Please forgive me if I make some corrections. Sorry, but I'm a neurobiologist, and I'm handicapped by my blind obsession with factual details. ;)

"The synaptic gap is excited, once, twice, three times, each time sending out one type of neurotransmitter. But if you really excite that next neuron over and over finally it releases a different kind of neurotransmitter..."

The presynaptic neuron does not change the neurotransmitter it releases during LTP. It continues releasing the SAME neurotransmitter, which is glutamate.

The postsynaptic neuron, however, has two different RECEPTORS for glutamate. One type, AMPA receptors, open when the postsynaptic neuron is weakly stimulation (depolarized). The second type, NMDA receptors, open when the neuron is strongly stimulated.

Yes, I know the name of the receptors are confusing. You would think an "NMDA receptor" would normally be looking for an NMDA molecule rather than a glutamate molecule. The receptor types are named for molecules that mimic the effects of glutamate.

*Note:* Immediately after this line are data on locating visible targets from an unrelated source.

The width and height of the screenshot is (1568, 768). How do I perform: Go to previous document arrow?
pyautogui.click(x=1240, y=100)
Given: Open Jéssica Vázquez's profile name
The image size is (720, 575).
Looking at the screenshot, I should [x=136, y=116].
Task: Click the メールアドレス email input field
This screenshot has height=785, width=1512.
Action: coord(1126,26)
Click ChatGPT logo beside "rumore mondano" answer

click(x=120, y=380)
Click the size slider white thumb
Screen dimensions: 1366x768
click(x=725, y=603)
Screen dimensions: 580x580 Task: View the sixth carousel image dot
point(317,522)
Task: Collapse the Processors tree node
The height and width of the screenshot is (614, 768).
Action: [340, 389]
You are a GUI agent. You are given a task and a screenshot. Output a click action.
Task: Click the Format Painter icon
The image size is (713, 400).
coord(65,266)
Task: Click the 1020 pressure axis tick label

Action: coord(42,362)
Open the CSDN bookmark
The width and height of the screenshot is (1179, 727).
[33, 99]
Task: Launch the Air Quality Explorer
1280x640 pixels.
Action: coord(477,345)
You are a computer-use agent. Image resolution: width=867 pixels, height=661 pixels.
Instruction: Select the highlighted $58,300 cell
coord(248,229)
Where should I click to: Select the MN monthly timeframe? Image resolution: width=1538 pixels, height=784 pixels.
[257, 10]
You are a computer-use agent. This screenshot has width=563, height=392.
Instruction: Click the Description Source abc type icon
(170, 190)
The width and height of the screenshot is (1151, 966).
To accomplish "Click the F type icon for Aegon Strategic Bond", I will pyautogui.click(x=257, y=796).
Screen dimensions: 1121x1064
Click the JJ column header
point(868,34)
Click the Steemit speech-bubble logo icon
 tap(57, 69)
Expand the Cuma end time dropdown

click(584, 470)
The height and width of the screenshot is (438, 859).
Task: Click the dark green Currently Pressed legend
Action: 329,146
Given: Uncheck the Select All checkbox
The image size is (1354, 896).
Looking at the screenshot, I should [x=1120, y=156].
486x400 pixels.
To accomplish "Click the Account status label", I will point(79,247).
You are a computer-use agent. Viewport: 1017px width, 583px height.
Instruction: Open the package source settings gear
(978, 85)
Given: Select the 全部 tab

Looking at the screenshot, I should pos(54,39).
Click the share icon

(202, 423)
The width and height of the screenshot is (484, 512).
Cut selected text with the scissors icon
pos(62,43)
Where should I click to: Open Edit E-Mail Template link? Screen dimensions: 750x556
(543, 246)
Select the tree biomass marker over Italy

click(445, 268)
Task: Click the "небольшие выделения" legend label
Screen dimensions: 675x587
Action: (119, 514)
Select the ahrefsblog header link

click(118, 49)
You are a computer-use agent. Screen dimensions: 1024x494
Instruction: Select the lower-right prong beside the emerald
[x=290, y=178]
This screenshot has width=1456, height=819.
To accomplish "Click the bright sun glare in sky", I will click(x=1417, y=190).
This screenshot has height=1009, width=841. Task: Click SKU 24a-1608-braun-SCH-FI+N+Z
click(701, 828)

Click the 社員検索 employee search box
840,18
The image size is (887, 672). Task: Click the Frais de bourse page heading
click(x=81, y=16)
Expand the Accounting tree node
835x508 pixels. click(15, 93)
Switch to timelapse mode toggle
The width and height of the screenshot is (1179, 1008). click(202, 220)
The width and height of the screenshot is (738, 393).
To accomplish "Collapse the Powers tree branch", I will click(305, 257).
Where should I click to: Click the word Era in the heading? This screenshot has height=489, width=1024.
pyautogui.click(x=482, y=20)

The relationship between LTP and learning is complicated. LTP was discovered in 1973, but there weren't clear demonstrations it was involved in learning until about 2006. And there are some regions of the brain that show LTP, but use completely different mechanisms than described here; no NMDA receptors are involved.

It's a VERY long reach to say, "LTP explains how people get ideas fixed in their minds." In studies in the lab, LTP can lasts for hours, or days, sometimes weeks, but it isn't necessarily permanent. Plus, there is not only LTP, but LTD (long term depression -- not depression = sad, but depression = less postsynaptic response), too. Nervous systems have to be forget as well as remember.